Je kunt niet weg bij je partner als je te maken hebt met intieme terreur. Althans, weggaan brengt vaak hoe dan ook gevaar met zich mee. Want kenmerkend bij Intieme Terreur, is de dreiging. Dreiging over de kinderen van je afnemen, omstandigheden verzuren en ook vaak fysieke dreiging. Of zelfs dreigen met moord, wat relatief vaak voorkomt binnen deze dynamiek.
Vaak spreken slachtoffers uit dat ze pas ná de relatie waarin intieme terreur kenmerkend is geweest, inzien dat het intieme terreur is. Mensen kunnen zich goed aanpassen, ook onbewust. Als je voelt dat je ergens gegijzeld bent of gevangen, en je kunt je vinger er niet op leggen hoe dit precies zit, dan ga je onbewust handelen op een manier waarop je kunt overleven. Daarbij speelt het stockholmsyndroom ook geregeld op. Dit syndroom verwijst naar een psychologisch fenomeen waarbij slachtoffers van ontvoering of langdurige onderdrukking positieve gevoelens ontwikkelen ten opzichte van hun ontvoerders of mishandelaars. Dit kan zich uiten in empathie, loyaal gedrag, en zelfs het verdedigen van de dader. Het syndroom kreeg zijn naam na een bankoverval in Stockholm in 1973, waarbij gijzelaars na hun bevrijding sympathie vertoonden voor hun ontvoerders.
‘’Is ze niet prachtig’’.. Zei hij met een verliefde blik tegen zijn moeder toen hij mij aan haar voorstelde. Ik werd er verlegen en ongemakkelijk van, kan ik mij nog goed herinneren. De mooiste woorden sprak hij over mij uit, vooral in de eerste maanden van onze relatie. Met hem was de relatie intens, veel en ging alles meteen heel snel. We woonden binnen een paar maanden samen en meer.
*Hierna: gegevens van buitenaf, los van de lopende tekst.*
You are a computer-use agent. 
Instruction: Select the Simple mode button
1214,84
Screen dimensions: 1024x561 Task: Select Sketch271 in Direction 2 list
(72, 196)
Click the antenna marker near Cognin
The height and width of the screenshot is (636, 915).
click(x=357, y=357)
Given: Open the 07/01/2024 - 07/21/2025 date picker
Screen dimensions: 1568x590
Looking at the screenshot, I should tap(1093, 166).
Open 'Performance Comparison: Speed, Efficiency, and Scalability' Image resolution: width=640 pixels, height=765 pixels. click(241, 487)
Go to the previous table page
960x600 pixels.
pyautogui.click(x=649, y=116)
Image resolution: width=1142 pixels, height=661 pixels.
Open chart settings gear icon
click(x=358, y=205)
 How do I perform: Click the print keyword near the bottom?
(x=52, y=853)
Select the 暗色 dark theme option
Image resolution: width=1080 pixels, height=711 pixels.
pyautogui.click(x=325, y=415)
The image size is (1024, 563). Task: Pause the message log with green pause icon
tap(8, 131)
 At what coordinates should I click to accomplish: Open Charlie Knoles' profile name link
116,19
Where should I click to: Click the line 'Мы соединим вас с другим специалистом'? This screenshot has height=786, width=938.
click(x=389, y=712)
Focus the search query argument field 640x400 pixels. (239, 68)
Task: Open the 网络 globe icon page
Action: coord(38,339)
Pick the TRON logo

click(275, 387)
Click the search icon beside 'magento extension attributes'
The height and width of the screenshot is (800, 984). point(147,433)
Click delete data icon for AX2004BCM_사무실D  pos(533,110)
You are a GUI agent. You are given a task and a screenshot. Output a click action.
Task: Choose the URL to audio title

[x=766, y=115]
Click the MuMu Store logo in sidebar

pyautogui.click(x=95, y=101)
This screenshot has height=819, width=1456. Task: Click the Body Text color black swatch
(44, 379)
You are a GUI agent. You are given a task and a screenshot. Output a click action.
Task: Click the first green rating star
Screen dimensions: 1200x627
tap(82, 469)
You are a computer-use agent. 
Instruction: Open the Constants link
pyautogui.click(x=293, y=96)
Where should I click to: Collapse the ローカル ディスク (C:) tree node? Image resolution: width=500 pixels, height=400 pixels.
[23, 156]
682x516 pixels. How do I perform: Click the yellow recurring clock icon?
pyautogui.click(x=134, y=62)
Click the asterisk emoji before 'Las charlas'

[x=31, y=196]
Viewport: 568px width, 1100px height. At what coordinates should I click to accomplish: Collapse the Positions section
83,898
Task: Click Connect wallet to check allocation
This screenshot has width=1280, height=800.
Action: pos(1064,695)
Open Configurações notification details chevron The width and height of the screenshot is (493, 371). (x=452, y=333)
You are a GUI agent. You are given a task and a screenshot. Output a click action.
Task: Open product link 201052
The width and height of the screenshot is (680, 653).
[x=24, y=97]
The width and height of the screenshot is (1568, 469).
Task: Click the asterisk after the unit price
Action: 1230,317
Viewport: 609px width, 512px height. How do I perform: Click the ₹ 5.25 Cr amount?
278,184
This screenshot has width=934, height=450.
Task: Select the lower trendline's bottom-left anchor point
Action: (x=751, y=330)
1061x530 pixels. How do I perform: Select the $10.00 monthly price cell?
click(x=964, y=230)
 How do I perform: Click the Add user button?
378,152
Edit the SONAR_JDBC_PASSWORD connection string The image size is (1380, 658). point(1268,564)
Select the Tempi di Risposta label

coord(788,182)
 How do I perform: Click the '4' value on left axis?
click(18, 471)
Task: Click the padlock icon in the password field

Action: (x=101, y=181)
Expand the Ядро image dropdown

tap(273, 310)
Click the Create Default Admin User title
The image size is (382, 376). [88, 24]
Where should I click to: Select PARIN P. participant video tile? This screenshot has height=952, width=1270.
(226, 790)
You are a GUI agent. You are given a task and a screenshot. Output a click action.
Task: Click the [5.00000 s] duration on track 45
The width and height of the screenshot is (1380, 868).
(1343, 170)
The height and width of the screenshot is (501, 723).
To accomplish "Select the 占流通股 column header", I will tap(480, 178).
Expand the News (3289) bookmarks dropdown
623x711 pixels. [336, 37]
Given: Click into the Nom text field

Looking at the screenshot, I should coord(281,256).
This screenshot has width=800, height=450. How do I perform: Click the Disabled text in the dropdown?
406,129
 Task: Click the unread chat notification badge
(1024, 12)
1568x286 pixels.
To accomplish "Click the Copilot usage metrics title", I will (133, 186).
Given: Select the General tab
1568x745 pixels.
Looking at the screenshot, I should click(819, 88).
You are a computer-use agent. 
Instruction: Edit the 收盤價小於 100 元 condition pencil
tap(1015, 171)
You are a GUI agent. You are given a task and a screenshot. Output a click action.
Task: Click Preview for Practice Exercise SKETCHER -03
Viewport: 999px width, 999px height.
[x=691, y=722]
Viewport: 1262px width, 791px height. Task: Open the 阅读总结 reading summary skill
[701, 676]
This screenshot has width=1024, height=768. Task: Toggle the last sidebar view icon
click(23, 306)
De meer onzekere jonge vrouw die ik toen was, vond het naast soms wat ongemakkelijk ook stiekem prettig dat een man eindelijk duidelijk liet zien waar hij met mij en met ons stond.
Niet wachten in een pril begin van een relatie op berichtjes en onzeker zijn over ‘wat dit nu is’. Het deed mij ergens ook goed om te geloven in het sprookje wat hij schetste over ons in zijn woorden en gedrag. Maar wat als een sprookjesachtige droom begonnen was, werd toch steeds meer een nachtmerrie.
Ik ben van mening dat er veel, onbeschrijflijk veel, op dit gebied moet gebeuren in Nederland. Qua herkenning in hulpverleningsland en ook qua wetgeving, strafbaarheid en straffen, en invulling van het ouderschap. Er wordt nog steeds te vaak gepleit voor zeggenschap bij en omgang met beide ouders. Ook als één van de ouders, helaas voor velen onzichtbaar, psychisch niet in staat is de verantwoordelijkheden te dragen die horen bij ouderschap.
Omdat ik niet zo één, twee, drie kan veranderen hoe schrijnend het er vaak aan toe gaat in Nederland, richt ik mij met name op wat ik wèl kan. Zoals Anne Frank schreef: ik denk niet aan alle ellende, maar aan al het moois dat er nog is. Het focussen op wat er nog wel is in zowel de innerlijke als externe wereld kan goed helpen om terreur aan te kunnen en er niet aan onderdoor te gaan.
Als je bijvoorbeeld een lijstje bijhoudt, van wat goed is gegaan vandaag. Waar je trots op bent en waar je dankbaar voor bent: dan breng je jezelf weer terug naar je hart. En ik geloof dat het nodig is om onszelf te reguleren en terug te komen in ons hart en gezonde denken, om de juiste keuzes te maken. Dus het terugpakken van de controle doe je eigenlijk door weer naar jezelf terug af te reizen. En daarvoor zijn talloze mogelijkheden.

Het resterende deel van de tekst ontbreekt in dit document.